It can be difficult to understand how enormous the blue whale—the largest animal to ever exist—really is. The mammal can measure up to 105 feet long, have a tongue that can weigh as much as an elephant, and have a massive, golf cart–sized heart powering a 200-ton frame. But while the blue whale might currently be the Andre the Giant of the sea, it wasn’t always so imposing.

For the majority of the 30 million years that baleen whales (the blue whale is one) have occupied the Earth, the mammals usually topped off at roughly 30 feet in length. It wasn’t until about 3 million years ago that the clade of whales experienced an evolutionary growth spurt, tripling in size. And scientists haven’t had any concrete idea why, Wired reports.
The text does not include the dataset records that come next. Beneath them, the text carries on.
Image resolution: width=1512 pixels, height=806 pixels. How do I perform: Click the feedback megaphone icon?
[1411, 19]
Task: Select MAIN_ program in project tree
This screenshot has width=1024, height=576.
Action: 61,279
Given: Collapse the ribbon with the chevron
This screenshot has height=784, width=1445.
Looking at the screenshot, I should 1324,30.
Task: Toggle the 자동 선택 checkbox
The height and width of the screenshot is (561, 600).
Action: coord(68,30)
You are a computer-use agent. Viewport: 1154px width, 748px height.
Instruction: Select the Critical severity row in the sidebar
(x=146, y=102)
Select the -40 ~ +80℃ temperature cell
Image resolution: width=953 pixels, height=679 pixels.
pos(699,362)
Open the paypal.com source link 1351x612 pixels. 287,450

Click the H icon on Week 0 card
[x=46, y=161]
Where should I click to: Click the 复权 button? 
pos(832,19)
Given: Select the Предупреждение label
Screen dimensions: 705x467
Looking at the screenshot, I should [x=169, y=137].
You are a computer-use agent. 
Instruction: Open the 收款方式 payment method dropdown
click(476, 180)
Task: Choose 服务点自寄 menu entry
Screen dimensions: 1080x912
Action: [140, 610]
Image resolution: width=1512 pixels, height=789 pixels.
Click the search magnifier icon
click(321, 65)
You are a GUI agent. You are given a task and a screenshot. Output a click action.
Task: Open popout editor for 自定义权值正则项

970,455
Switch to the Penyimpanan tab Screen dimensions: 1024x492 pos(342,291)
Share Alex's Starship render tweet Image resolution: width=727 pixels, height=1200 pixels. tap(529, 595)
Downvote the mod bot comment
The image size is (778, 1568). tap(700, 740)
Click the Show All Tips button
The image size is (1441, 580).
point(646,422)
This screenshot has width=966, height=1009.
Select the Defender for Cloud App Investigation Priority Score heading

A study published in the journal Proceedings of the Royal Society B might help change that. Researchers examined fossil records and studied phylogenetic models (evolutionary relationships) among baleen whales, and found some evidence that climate change may have been the catalyst for turning the large animals into behemoths.

As the ice ages wore on and oceans were receiving nutrient-rich runoff, the whales encountered an increasing number of krill—the small, shrimp-like creatures that provided a food source—resulting from upwelling waters. The more they ate, the more they grew, and their bodies adapted over time. Their mouths grew larger and their fat stores increased, helping them to fuel longer migrations to additional food-enriched areas. Today blue whales eat up to four tons of krill every day.

If climate change set the ancestors of the blue whale on the path to its enormous size today, the study invites the question of what it might do to them in the future. Changes in ocean currents or temperature could alter the amount of available nutrients to whales, cutting off their food supply. With demand for whale oil in the 1900s having already dented their numbers, scientists are hoping that further shifts in their oceanic ecosystem won’t relegate them to history.